Types of insurance available to horse owners include mortality (similar to a life insurance policy), major medical, loss of use, and liability (to protect you legally if your horse hurts someone). Some liability policies also protect you from a lawsuit if someone gets hurt on your property.

Shannon O’Dell, an owner and competitor of American Paint Horses, has worked in the insurance industry for more than 20 years and in 2009 founded First Choice Insurance in Spokane, Washington. She says the most common policies horse owners purchase are equine mortality and medical insurance, though she sells everything from ranch liability to traditional home and auto coverage. 

Horsewoman Holly J. Lopes, who founded Cheval Insurance Services, in Fullerton, California, started her company in 1992 to help clients determine their potential exposures to loss and devise programs that mitigate or transfer as much risk as possible. Her agency offers a number of policies and coverage, including liability, equine mortality, farm and ranch liability, workers’ compensation, personal horse owner’s liability, and liability for riding clubs and -organizations. 

In this article we’ll review the most frequently asked questions these equine insurance professionals get from horse owners.

What should I look for in an insurance company?

When you seek a quote from an insurance company, there are two things you want to know about that company, says Lopes: Their A.M. Best rating and whether they are admitted in your state. 

A.M. Best is a national service that grades insurance companies on their financial strength and solidity. “Ratings range from A++ on down and may have a number following them (such as XV or 15),” she says. “The number indicates (financial) size of the company. To find an insurance company’s rating, go to ambest.com. Look for companies with a rating of A- (superior) or better.”

An insurance company is “admitted” to do business in your state once the State Department of Insurance has reviewed its books and filed its insurance rates. Why is this important? “In the event you have a problem with the insurance company, you would have recourse for remedy through the Department of Insurance,” says Lopes. “Not so with a nonadmitted company.” 

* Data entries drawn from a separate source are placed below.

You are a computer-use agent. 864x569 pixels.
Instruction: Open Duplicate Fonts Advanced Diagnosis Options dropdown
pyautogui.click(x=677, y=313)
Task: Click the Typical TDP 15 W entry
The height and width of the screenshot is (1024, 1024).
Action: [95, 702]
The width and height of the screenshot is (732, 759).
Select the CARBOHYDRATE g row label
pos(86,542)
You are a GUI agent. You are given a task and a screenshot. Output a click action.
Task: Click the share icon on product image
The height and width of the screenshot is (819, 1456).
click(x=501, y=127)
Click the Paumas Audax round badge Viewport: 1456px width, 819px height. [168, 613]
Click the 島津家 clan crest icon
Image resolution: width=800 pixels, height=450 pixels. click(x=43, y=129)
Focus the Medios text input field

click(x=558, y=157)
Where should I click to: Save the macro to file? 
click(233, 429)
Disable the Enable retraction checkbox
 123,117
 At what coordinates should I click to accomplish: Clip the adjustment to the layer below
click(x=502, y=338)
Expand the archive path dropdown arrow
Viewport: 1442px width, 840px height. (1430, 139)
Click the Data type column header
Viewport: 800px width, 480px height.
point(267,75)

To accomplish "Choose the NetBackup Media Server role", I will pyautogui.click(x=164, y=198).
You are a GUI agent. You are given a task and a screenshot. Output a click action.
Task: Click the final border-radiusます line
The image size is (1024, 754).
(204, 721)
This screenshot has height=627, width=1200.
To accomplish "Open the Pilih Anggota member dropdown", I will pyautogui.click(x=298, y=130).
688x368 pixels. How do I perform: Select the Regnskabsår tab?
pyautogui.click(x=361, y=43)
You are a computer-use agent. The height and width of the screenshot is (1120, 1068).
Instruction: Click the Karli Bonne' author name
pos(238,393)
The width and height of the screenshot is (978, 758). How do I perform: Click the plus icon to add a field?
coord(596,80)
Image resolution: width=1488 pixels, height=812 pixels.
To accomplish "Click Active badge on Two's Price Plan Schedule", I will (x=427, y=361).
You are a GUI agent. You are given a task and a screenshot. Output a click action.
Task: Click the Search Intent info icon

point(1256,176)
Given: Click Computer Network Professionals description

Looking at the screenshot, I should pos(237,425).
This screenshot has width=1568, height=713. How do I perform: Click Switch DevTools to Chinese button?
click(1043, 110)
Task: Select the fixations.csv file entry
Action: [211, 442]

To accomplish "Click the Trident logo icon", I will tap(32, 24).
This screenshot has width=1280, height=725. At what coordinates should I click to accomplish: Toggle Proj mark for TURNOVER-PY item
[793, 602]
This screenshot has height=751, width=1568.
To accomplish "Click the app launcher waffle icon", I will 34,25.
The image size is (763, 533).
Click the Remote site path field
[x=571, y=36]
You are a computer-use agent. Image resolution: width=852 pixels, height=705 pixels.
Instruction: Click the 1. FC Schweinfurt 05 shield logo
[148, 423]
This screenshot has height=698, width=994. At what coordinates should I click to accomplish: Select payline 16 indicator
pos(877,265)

Find out if a particular insurance company is admitted by asking your agent or your state Department of Insurance via phone or website. For instance, “on California’s Department of Insurance website, any admitted company you look up will be there, along with information about it, but nonadmitted ones won’t show up,” Lopes says.

Sometimes, however, your only option is to place coverage with a nonadmitted company. “It may be that no admitted companies will provide coverage (e.g., for difficult-to-insure disciplines or activities such as vaulting or rodeo) or the nonadmitted company has a special aspect of their program that is different than an admitted carrier, and you must have that difference to operate,” says Lopes. “An agent, however, is prohibited from placing your coverage with a nonadmitted company for price alone when an admitted company is available who will provide substantially identical coverage. If you are placing your insurance with a nonadmitted carrier, check that company’s A.M. Best rating. If it is A or better, especially if the size number is VII or better, you are probably on good ground. Your agent should be able to explain why he or she is recommending a nonadmitted company at the time your quote is issued.”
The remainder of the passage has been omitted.